Temperaturas extremas, incêndios descontrolados, secas prolongadas e migrantes climáticos: a COP27 arrancou em Sharm el-Sheik, no Egito, marcada pela publicação de um relatório alarmante sobre o aquecimento global.

De acordo com a Organização Meteorológica Mundial , se as projeções para 2022 se confirmarem, os últimos oito anos serão os mais quentes desde que há registo.

O secretário-geral da ONU apelou a "ações climáticas ambiciosas e credíveis".

António Guterres, secretário-geral da ONU: "Como constatou claramente a Organização Meteorológica Mundial, a mudança acontece a uma velocidade catastrófica, devastando vidas e subsistência em todos os continentes. Devemos responder ao sinal de alarme do planeta com ações climáticas ambiciosas e credíveis. A COP27 é o lugar e o momento para o fazer."

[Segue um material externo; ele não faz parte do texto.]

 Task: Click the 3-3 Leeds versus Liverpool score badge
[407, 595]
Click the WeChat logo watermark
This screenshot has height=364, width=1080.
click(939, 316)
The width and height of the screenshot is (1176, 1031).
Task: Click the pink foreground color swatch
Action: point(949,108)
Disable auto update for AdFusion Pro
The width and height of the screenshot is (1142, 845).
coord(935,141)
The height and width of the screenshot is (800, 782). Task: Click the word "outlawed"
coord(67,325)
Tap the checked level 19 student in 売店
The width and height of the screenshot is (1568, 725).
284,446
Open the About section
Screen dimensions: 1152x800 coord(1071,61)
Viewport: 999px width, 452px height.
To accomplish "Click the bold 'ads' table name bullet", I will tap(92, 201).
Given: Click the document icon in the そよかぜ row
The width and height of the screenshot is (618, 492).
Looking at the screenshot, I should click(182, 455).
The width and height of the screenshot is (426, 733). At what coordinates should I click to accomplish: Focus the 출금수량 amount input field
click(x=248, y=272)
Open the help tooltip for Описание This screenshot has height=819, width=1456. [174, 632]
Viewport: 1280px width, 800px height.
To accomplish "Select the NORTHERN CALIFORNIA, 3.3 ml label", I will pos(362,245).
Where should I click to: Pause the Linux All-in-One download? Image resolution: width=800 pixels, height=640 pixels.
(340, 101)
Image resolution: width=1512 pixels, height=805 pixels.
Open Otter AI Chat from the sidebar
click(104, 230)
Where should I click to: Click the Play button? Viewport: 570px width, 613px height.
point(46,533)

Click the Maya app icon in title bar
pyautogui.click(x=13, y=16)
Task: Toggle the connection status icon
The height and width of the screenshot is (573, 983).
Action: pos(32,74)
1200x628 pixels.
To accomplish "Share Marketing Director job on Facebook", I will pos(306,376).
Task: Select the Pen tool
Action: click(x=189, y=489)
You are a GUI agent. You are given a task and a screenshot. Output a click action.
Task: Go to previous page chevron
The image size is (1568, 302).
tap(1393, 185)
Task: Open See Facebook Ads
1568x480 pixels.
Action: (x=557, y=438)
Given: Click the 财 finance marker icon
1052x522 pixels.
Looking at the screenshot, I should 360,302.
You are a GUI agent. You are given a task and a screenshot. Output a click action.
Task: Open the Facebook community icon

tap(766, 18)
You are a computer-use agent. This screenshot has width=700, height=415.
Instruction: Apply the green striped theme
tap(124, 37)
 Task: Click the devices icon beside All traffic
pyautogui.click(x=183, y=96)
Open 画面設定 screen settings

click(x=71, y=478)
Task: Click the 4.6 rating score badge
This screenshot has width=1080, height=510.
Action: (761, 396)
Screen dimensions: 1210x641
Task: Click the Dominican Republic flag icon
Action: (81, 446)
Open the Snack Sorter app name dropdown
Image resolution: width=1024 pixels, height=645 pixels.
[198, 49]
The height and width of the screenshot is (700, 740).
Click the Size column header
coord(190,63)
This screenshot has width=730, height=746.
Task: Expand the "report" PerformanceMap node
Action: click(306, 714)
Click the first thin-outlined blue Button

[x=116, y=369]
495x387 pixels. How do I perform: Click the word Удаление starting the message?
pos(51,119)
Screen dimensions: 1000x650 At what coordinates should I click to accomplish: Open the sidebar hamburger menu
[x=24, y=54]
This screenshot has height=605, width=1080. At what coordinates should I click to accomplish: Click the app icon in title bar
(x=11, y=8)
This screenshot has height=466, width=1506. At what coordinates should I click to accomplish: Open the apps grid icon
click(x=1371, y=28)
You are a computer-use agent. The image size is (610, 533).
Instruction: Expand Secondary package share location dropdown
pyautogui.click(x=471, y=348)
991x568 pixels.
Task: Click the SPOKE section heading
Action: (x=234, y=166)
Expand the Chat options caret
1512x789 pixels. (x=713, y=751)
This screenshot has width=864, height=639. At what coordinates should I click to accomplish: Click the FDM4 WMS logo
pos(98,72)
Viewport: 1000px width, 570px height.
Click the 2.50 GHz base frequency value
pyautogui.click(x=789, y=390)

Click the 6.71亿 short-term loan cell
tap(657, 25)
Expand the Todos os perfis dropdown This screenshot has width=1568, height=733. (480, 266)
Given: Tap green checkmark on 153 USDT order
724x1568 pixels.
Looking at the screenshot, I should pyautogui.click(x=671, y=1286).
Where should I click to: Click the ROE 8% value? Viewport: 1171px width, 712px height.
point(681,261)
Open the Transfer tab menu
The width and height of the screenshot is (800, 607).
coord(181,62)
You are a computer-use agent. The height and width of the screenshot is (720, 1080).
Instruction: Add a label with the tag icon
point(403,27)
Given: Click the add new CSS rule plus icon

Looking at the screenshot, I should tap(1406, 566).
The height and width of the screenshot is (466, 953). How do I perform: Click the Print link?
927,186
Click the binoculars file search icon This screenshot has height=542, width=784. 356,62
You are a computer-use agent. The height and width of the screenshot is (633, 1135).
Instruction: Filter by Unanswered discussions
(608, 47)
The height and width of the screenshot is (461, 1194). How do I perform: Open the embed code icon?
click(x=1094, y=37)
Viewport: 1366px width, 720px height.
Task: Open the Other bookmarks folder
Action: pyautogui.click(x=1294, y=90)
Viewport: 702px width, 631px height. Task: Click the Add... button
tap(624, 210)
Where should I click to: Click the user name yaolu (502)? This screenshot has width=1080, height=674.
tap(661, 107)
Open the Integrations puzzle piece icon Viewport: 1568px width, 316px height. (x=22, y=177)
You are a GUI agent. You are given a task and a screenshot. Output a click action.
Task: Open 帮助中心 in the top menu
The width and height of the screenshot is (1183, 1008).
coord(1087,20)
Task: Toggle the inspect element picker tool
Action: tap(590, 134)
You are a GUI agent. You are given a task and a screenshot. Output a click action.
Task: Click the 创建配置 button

Mais de 120 chefes de Estado e de governo deverão marcar presença na cimeira do clima na estância balnear egípcia, mas o encontro está também marcado pela ausência de líderes de algumas das maiores economias e poluidores do planeta, como a China, a Rússia ou a Índia.

A COP27 conta também com a presença de especialistas, académicos e representantes de organizações não-governamentais e decorre até ao próximo dia 18.